Desta forma, do ponto de vista técnico, tecnológico e das competências humanas, a directora de Pessoas da farmacêutica considera que «é mais fácil» para o colaborador construir a sua própria jornada, em vez de esta ser imposta pela empresa.  «As curvas de aprendizagem das nossas pessoas não são todas iguais. Portanto, queremos garantir, não de uma forma transversal, que pelo menos algumas das ferramentas sejam construídas pelos colaboradores de acordo com as suas necessidades», acrescenta.

Inteligência Artificial

Relativamente ao impacto da transformação tecnológica e da consequente introdução da Inteligência Artificial (IA), a directora de Recursos Humanos da Jaba Recordati revela que a empresa tem projectos-piloto em algumas áreas de negócio e fábrica, ao nível internacional.

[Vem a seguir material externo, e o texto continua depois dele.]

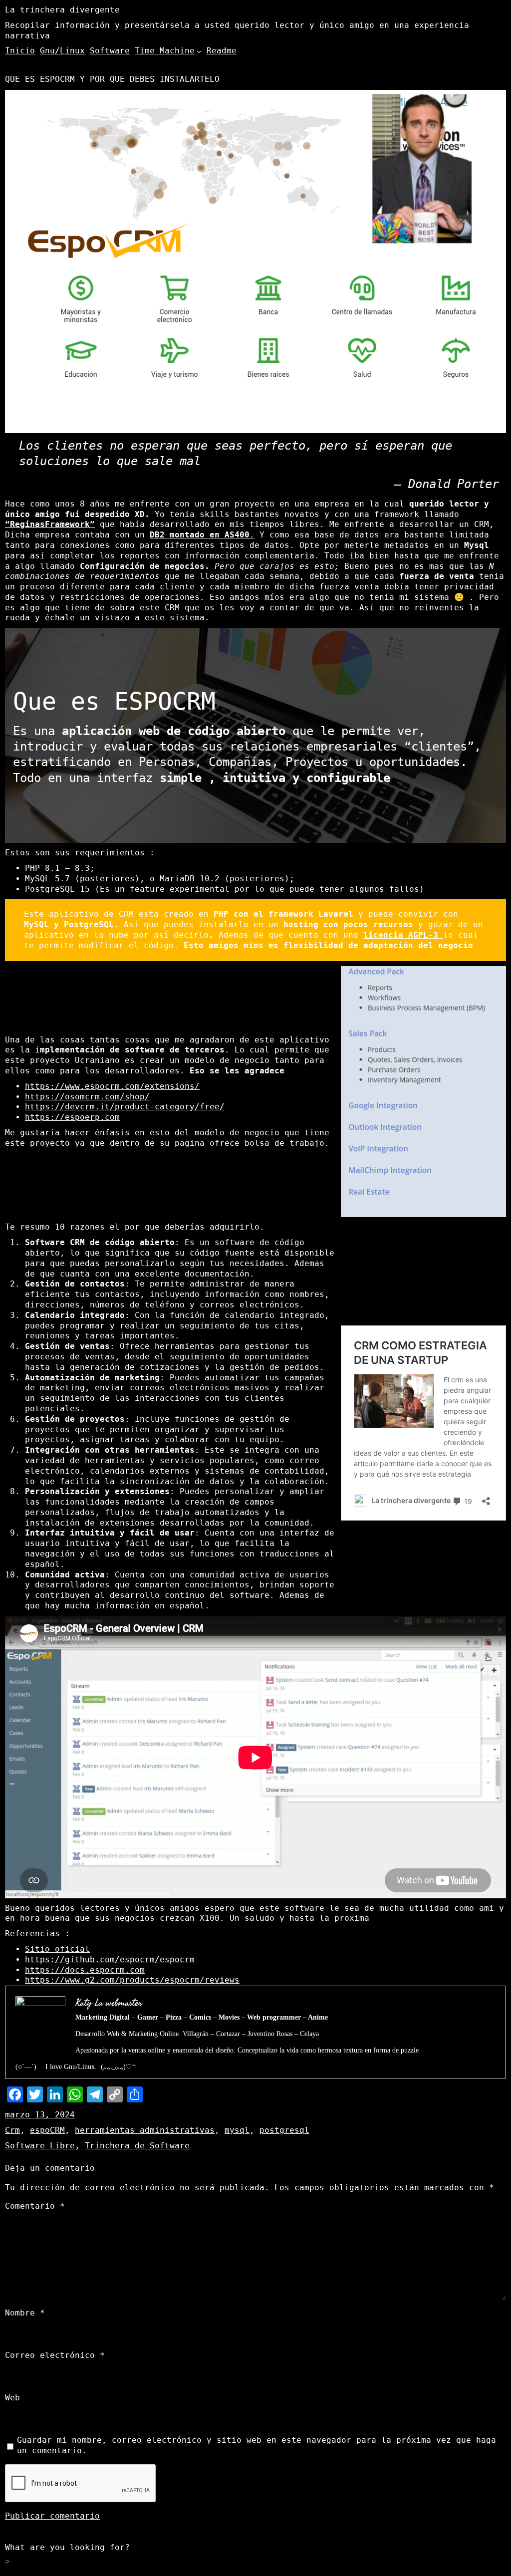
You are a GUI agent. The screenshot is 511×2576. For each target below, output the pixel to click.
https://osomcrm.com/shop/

Dentro de portas, a responsável admite que ainda não têm nenhuma tecnologia de IA em funcionamento, embora deixe a seguinte ressalva: «não me parece que o caminho do desenvolvimento de competências para trabalhar com IA seja tão diferente daquele que temos hoje para trabalhar com programas digitais». Para a oradora, trata-se de uma questão de mindset. Por um lado, afirma que deve existir a necessidade de «uma auto-consciência por parte dos colaboradores e chefias, relativamente a onde estão, para onde querem ir e como pretendem fazer esse caminho».

Por outro, Ana Porfírio também alerta para a forma como os colaboradores podem capitalizar, de forma benéfica, a utilização da IA, recorrendo, posteriormente, a uma analogia utilizada num artigo da Harvard Business Review. «Quando estamos num avião em piloto automático, a Inteligência Artificial faz tudo, mas quando há algum alerta, desliga-se o piloto automático e tem de ser o próprio piloto a tomar as decisões. Acho que esta é uma analogia muito feliz», enaltece.

Aliada à utilização da IA, a oradora destaca, ainda, três vectores essenciais para este desenvolvimento de competências: «aumento da curiosidade e procura do conhecimento para utilizar novas ferramentas; lideranças capazes de liderarem e de se auto-liderarem; e, por último, todos os profissionais na óptica de fomentarem competências e vivenciarem experiências inovadoras».

A KMPG lançou o seu próprio programa de IA e Catarina Azevedo deixa vários elogios a esta nova ferramenta de trabalho, que ajuda a «simplificar várias tarefas e processos que antes eram realizadas pelas pessoas». A profissional aborda ainda a «lógica do desenvolvimento horizontal», como a acumulação de competências, e reforça que «os processos ficam muito mais simplificados com a Inteligência Artificial, porque estão à distância de um clique».

Já sobre o «desenvolvimento vertical», a directora de Pessoas da consultora mostra-se reticente e explica que «as pessoas precisam de saber reflectir sobre determinadas competências e fazer as perguntas concretas». Tendo por base o surgimento de novas competências com o avanço tecnológico, a responsável alerta as empresas para a necessidade de «saber gerir pessoas altamente alavancadas numa ferramenta de trabalho como a Inteligência Artificial».

Para terminar o debate, Vanda de Jesus questionou sobre a percentagem atribuída pelas respectivas empresas ao desenvolvimento de hard e soft skills. Cerca de 30% para competências técnicas, relacionadas com tecnologias, e 70% para competências de desenvolvimento pessoal, concordaram ambas as oradoras.